Aufgabe A: Gib aus dem Text über Michael Zellers Buch zu Charkiw die Stelle zwischen „Als Michael Zeller“ und „um die Welt.“ wortgetreu wieder, beide Enden eingeschlossen.

Textauszug:
== == ==

Schriftsteller Michael Zeller porträtiert in „Die Kastanien von Charkiw – Mosaik einer Stadt“ das Leben in der Ukraine

Als erster internationaler Gast war der Schriftsteller Michael Zeller in der Literaturresidenz der zweitgrößten Stadt der Ukraine zu Gast. In seinem Buch „Die Kastanien von Charkiw“ porträtiert er das Leben an diesem Ort, der aktuell im Ukraine-Krieg im Mittelpunkt von Kampfhandlungen steht. Seine Reaktion auf die Entwicklung derzeit: „entsetztes Schweigen”.
 

Als Michael Zeller nach einem langen Aufenthalt in Charkiw 2019 im „Park der Poesie“ Abschied von der lieb gewonnenen Stadt nimmt, ahnt er nicht, dass er wohl für lange Zeit nicht mehr in den Osten des Landes reisen wird. Wo Zeller in seinem Buch das blühende Leben in den Straßencafés schildert, stehen mittlerweile russische Truppen. Bilder von Tod und Zerstörung gehen um die Welt.

== == ==

Vorliegende Daten:
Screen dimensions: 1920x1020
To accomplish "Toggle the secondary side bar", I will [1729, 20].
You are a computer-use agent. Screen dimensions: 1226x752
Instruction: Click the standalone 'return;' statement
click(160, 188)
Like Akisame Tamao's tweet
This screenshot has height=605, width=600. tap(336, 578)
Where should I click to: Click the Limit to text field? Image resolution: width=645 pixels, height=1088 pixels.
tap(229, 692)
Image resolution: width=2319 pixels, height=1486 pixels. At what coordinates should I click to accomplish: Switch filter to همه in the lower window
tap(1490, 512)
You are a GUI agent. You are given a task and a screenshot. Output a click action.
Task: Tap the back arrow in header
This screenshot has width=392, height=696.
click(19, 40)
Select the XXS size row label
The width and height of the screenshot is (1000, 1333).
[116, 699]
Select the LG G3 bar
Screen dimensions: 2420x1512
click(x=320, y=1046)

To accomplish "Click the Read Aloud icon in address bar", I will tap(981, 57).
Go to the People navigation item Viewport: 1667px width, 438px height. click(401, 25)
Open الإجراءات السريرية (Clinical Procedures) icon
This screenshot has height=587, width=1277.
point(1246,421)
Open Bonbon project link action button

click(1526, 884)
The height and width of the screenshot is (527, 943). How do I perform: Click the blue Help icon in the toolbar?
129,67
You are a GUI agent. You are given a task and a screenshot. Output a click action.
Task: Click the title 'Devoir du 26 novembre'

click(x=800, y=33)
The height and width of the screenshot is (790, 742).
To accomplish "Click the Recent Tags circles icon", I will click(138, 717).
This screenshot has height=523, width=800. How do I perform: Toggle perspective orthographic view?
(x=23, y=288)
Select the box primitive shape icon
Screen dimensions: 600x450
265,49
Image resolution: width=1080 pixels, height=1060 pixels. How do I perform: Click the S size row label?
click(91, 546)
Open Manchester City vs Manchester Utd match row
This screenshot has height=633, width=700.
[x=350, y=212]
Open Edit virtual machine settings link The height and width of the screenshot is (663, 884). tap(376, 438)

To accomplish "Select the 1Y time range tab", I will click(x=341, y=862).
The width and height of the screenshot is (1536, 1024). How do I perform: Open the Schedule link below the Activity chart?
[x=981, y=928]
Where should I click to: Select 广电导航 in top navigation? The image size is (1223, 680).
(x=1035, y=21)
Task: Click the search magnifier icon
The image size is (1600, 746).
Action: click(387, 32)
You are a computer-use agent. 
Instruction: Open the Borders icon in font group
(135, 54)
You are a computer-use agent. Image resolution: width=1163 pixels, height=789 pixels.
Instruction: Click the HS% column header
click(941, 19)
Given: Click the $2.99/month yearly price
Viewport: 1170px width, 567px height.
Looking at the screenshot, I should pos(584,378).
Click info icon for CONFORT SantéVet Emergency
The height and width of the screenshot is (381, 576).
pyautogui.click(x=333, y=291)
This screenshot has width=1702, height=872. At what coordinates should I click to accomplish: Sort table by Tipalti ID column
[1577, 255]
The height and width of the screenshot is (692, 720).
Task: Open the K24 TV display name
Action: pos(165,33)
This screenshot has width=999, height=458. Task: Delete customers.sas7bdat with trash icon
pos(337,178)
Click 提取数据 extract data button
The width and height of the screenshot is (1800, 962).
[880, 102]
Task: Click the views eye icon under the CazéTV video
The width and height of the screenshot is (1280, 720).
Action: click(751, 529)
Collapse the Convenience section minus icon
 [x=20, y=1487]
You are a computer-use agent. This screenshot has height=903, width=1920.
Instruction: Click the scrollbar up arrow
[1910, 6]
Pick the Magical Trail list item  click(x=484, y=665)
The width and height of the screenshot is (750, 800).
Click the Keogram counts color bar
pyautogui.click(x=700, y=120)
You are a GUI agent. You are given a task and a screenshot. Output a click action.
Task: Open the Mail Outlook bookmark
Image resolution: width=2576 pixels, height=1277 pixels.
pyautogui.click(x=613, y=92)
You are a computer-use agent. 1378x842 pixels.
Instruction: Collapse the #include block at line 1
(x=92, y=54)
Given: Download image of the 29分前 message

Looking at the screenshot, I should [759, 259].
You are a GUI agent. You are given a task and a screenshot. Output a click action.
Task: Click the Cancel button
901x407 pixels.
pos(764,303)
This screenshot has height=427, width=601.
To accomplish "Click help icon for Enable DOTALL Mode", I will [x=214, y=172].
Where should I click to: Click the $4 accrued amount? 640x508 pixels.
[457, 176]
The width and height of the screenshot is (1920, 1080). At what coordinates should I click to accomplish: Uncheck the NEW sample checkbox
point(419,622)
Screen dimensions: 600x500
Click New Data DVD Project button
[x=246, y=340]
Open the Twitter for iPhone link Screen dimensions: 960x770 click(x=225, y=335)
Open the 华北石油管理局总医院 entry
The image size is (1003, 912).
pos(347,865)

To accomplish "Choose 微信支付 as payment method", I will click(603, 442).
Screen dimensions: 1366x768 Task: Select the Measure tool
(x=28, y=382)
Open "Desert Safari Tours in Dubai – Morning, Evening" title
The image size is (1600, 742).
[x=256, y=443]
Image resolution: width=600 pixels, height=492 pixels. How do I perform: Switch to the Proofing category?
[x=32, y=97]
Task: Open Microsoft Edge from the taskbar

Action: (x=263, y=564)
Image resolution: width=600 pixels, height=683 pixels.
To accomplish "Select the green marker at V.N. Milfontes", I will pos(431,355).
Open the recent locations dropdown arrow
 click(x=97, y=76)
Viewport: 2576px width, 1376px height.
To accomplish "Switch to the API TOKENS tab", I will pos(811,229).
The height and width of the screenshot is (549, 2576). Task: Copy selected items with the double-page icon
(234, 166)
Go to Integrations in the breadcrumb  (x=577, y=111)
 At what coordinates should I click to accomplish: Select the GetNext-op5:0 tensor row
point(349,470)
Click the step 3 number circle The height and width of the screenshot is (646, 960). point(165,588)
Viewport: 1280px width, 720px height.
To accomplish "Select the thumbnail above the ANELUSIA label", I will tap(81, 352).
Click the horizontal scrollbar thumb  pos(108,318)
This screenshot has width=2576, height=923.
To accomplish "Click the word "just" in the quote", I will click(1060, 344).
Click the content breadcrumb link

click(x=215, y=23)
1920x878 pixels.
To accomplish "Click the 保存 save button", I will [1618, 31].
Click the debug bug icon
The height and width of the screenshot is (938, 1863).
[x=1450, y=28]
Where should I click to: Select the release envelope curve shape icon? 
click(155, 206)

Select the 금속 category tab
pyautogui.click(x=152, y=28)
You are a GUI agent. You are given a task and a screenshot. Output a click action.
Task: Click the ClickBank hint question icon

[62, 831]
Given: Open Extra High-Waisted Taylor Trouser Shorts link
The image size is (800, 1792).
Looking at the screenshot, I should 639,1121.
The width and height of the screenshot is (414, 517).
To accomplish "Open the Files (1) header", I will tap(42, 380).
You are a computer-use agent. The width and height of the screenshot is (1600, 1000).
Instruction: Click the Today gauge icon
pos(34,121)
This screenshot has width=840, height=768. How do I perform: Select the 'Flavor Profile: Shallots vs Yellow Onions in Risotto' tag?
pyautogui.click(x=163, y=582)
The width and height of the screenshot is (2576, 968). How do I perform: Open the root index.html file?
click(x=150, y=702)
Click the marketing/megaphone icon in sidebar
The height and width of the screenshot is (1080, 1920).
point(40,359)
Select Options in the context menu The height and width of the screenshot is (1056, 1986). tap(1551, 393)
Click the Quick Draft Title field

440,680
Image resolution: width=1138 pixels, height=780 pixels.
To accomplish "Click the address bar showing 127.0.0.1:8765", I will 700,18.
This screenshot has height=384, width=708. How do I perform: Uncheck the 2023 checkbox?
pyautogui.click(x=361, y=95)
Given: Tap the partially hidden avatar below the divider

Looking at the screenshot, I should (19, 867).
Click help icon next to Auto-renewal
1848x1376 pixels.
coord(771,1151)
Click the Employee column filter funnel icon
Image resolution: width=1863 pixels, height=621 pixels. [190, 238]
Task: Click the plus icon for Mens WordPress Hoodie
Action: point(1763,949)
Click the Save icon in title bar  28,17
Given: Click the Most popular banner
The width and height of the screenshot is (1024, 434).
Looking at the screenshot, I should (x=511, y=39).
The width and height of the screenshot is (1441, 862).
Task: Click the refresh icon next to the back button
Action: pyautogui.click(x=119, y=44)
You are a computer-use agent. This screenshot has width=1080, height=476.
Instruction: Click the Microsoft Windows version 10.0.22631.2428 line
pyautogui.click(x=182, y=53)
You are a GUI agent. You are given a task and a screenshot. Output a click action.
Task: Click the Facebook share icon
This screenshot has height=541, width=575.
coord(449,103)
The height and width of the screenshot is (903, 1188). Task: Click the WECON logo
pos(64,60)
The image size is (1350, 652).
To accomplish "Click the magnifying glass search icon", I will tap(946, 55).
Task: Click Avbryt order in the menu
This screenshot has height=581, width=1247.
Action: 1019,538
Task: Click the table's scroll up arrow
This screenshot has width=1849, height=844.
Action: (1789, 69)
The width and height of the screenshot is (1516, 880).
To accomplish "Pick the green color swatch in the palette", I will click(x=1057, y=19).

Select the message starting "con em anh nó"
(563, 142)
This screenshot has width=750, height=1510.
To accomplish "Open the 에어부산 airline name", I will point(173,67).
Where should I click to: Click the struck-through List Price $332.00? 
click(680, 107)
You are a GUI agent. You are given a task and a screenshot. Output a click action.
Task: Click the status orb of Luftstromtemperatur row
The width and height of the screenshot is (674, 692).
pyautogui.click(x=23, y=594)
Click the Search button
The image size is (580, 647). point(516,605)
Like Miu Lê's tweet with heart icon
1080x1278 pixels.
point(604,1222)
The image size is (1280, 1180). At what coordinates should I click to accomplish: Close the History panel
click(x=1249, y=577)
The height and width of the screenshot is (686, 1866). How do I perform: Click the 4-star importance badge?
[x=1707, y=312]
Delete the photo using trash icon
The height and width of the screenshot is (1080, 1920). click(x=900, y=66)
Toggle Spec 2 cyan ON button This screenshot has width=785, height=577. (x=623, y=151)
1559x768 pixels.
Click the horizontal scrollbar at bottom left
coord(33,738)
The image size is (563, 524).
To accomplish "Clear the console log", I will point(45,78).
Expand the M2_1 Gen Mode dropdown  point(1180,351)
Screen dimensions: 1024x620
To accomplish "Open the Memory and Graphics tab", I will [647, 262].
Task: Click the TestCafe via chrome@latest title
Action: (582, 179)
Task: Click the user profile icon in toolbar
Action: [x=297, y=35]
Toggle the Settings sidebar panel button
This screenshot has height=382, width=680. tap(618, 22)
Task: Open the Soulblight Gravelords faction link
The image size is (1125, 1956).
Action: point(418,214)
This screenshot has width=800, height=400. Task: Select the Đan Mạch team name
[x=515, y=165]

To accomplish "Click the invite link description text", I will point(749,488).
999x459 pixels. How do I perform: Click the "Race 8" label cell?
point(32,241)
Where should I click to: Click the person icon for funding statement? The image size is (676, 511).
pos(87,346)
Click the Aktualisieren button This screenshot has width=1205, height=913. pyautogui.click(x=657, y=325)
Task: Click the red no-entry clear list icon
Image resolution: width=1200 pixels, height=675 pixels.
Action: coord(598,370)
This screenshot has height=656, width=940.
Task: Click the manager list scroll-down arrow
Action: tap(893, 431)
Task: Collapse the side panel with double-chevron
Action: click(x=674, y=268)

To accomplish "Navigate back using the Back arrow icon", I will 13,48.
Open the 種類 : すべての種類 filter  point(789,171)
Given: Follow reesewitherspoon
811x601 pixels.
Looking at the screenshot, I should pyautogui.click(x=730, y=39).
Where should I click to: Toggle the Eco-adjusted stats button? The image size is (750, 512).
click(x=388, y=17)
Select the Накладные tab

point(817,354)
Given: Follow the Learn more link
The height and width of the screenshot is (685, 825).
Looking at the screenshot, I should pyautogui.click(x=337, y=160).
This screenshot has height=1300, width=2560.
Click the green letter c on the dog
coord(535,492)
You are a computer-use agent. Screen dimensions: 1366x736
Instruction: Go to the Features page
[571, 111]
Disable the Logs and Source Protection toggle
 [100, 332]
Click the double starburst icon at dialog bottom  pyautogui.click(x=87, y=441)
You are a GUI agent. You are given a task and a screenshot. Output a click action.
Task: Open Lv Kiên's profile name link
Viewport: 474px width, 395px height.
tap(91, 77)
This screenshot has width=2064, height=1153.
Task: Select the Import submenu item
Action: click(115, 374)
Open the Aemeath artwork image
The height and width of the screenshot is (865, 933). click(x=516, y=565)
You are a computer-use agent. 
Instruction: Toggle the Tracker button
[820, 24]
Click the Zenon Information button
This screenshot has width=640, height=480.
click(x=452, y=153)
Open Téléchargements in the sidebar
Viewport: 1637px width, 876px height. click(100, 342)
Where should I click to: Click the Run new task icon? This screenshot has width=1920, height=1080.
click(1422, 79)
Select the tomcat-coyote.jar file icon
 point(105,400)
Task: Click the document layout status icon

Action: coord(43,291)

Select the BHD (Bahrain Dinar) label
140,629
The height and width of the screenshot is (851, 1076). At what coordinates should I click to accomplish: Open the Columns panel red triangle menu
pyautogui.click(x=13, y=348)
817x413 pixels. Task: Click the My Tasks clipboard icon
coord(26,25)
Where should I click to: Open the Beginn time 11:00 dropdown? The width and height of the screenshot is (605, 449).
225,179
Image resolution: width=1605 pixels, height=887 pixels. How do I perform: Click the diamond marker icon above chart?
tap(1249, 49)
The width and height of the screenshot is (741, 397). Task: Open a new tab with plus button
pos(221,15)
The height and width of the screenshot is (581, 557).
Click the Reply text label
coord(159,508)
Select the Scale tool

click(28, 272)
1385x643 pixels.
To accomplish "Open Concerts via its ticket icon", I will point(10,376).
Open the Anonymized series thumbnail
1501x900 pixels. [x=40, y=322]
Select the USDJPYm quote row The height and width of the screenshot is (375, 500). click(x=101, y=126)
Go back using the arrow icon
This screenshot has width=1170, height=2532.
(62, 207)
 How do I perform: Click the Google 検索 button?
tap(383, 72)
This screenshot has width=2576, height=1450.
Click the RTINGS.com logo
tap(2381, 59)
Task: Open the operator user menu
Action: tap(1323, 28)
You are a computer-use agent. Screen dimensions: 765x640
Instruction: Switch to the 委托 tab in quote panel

== == ==

Aufgabe B: Stell in den Datensätzen die Zeilen zwischen der Zeile mit „The height and width of the screenshot is (686, 1866).“ und der Zeile mit „coord(33,738)“ als Markdown-Tabelle mit den Spalten „Nummer“ und „Zeile“ dar, beide Grenzzeilen eingeschlossen. Lass leere Zeilen weg.

Antwort A:
Als Michael Zeller nach einem langen Aufenthalt in Charkiw 2019 im „Park der Poesie“ Abschied von der lieb gewonnenen Stadt nimmt, ahnt er nicht, dass er wohl für lange Zeit nicht mehr in den Osten des Landes reisen wird. Wo Zeller in seinem Buch das blühende Leben in den Straßencafés schildert, stehen mittlerweile russische Truppen. Bilder von Tod und Zerstörung gehen um die Welt.

Antwort B:
| Nummer | Zeile |
|---|---|
| 1 | The height and width of the screenshot is (686, 1866). How do I perform: Click the 4-star importance badge? |
| 2 | [x=1707, y=312] |
| 3 | Delete the photo using trash icon |
| 4 | The height and width of the screenshot is (1080, 1920). click(x=900, y=66) |
| 5 | Toggle Spec 2 cyan ON button This screenshot has width=785, height=577. (x=623, y=151) |
| 6 | 1559x768 pixels. |
| 7 | Click the horizontal scrollbar at bottom left |
| 8 | coord(33,738) |